[Pixel coordinate grounding data]
◆ ◆ ◆

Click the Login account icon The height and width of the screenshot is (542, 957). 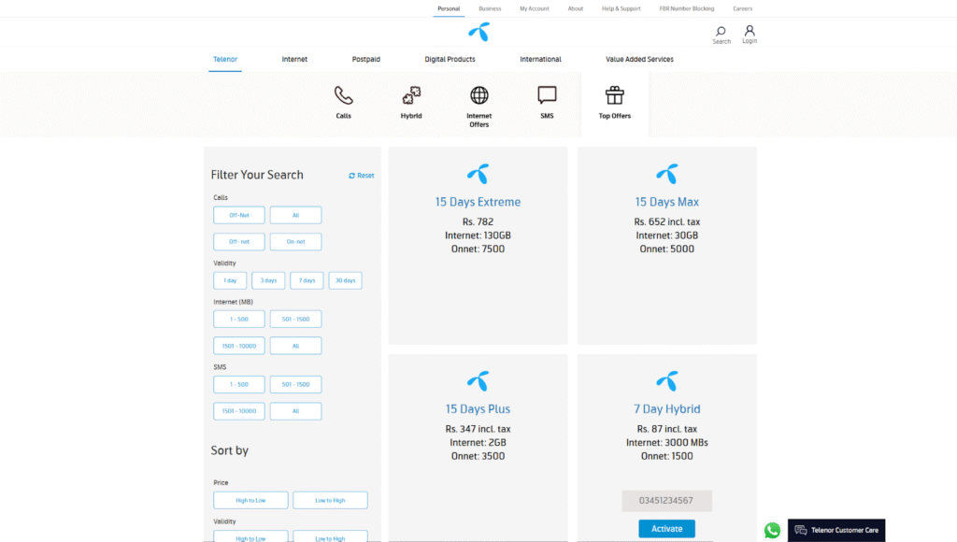tap(749, 33)
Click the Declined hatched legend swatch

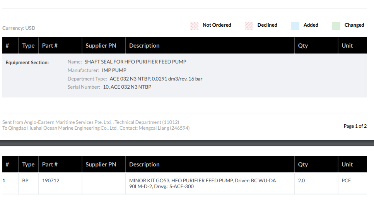[249, 26]
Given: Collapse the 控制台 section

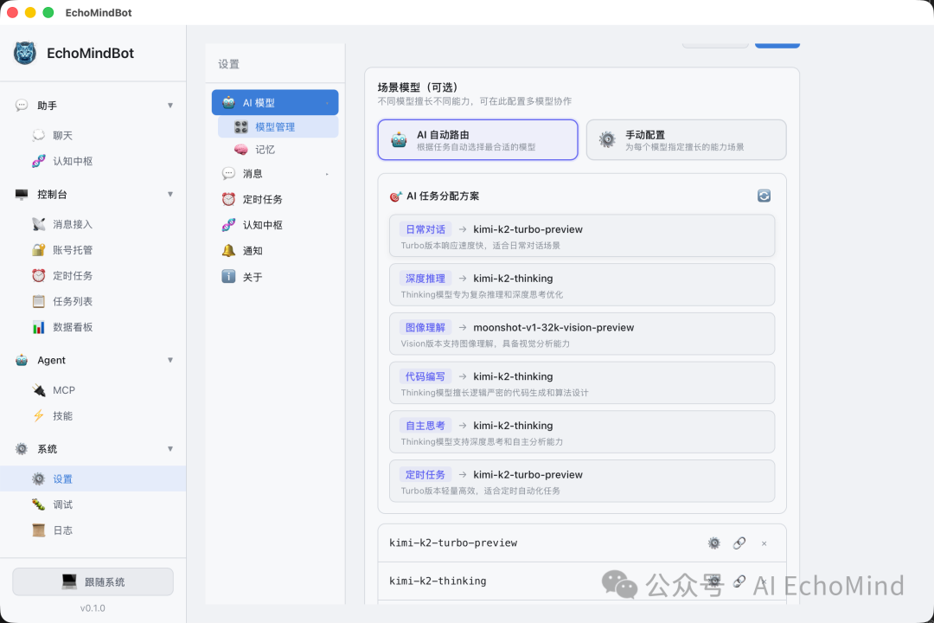Looking at the screenshot, I should (x=170, y=194).
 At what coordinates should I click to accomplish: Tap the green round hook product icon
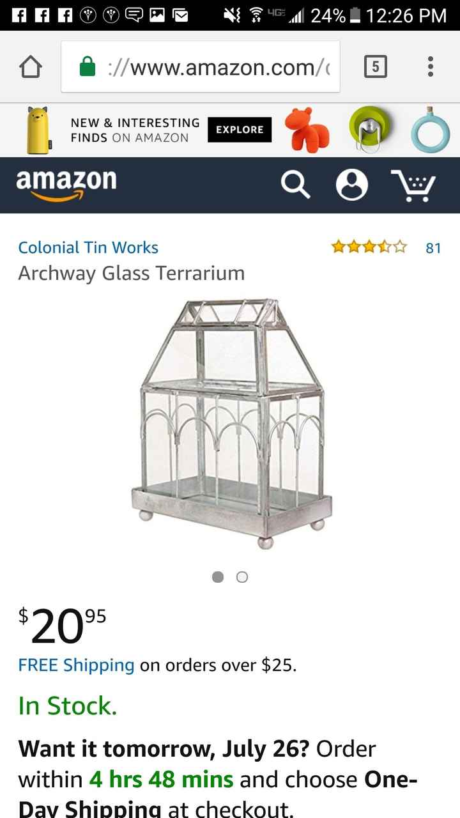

◆ ◆ ◆

• Problem details
Extract precisely the lines beginning at the line containing "Given: Collapse the 控制台 section" and ending at the last line of the entries above, exactly as written and with no pictures.

• Task output
Given: Collapse the 控制台 section

Looking at the screenshot, I should (x=170, y=194).
 At what coordinates should I click to accomplish: Tap the green round hook product icon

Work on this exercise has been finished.